:: DATASET ENTRIES ::

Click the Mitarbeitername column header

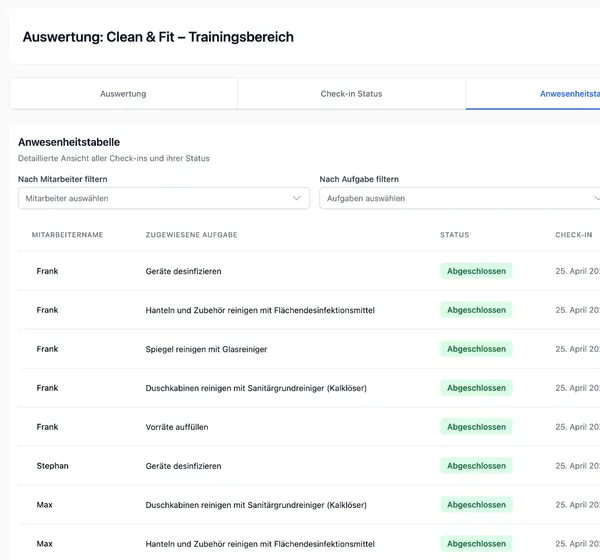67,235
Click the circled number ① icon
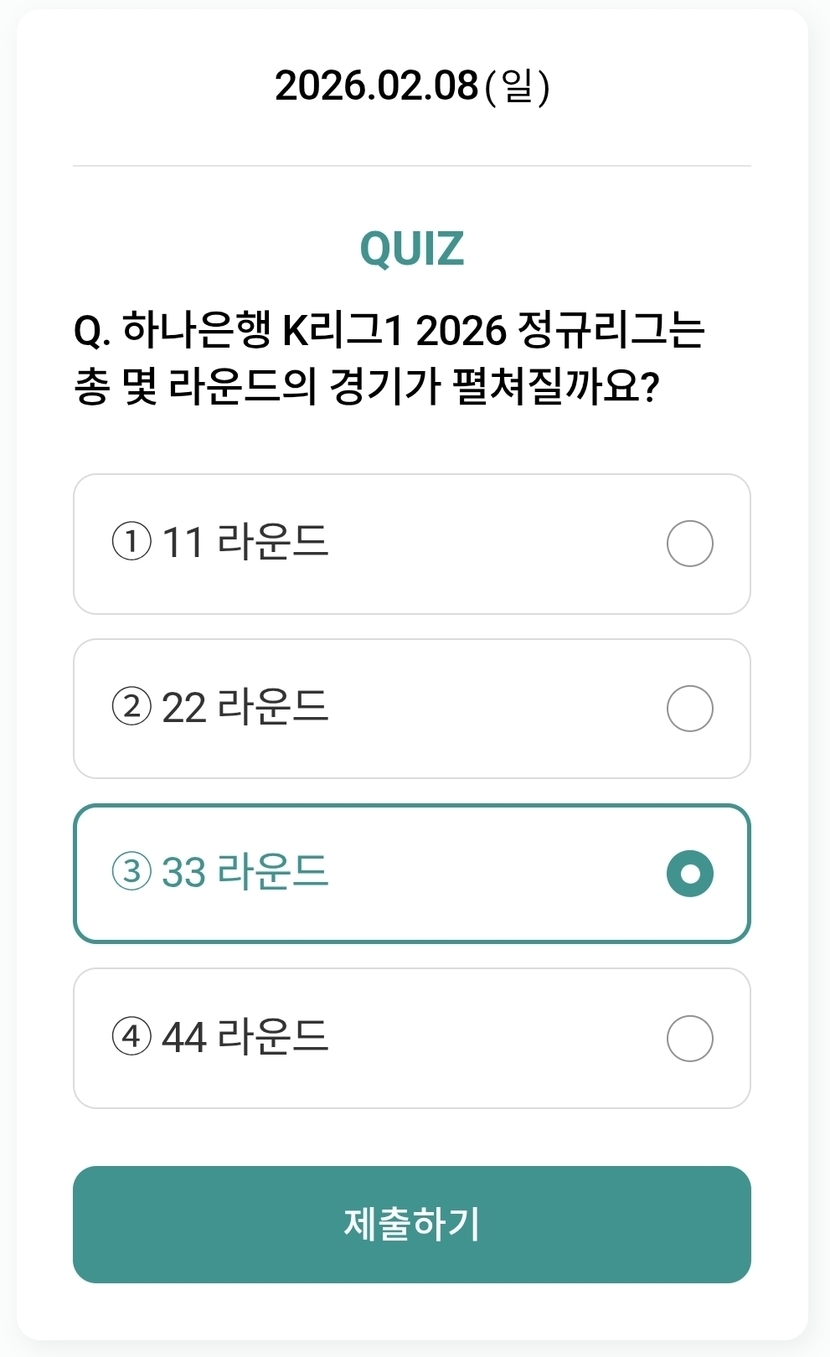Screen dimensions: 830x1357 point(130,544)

:::
:: DATASET ENTRIES ::

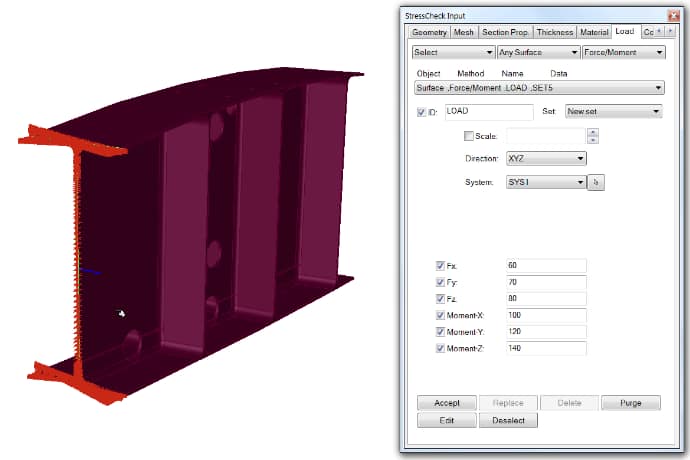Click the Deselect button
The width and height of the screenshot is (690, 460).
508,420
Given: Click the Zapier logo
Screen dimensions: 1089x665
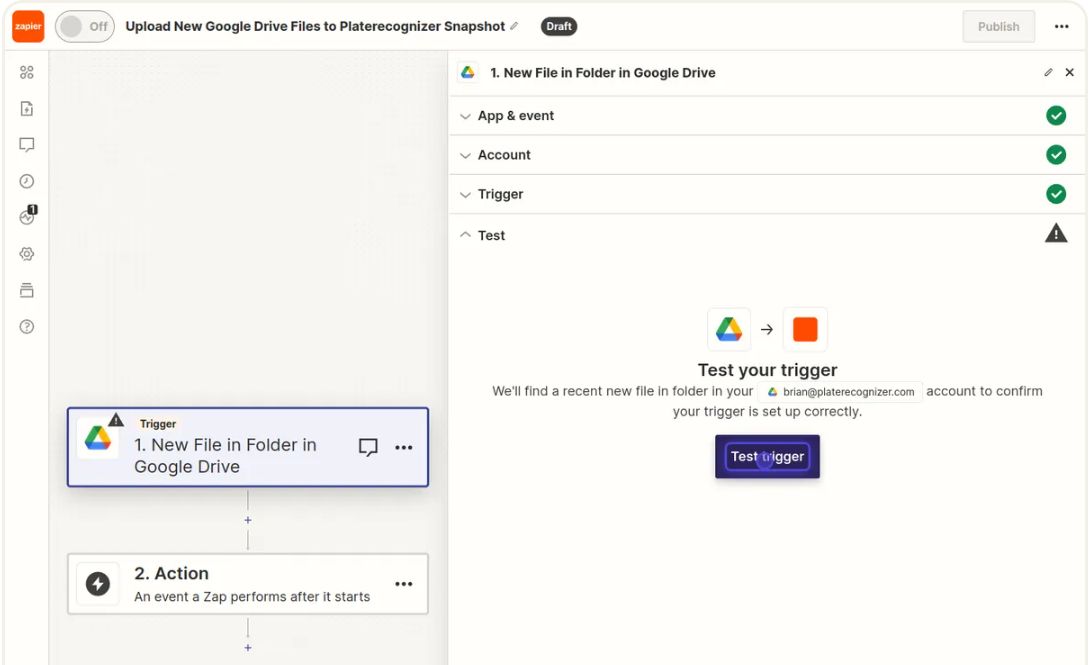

:::

— WHAT THE EXERCISE ASKS —
Quote the listing above, but only from the line that shows "Given: Click the Zapier logo" through the line that shows "Screen dimensions: 1089x665".

— ANSWER TO THE PROBLEM —
Given: Click the Zapier logo
Screen dimensions: 1089x665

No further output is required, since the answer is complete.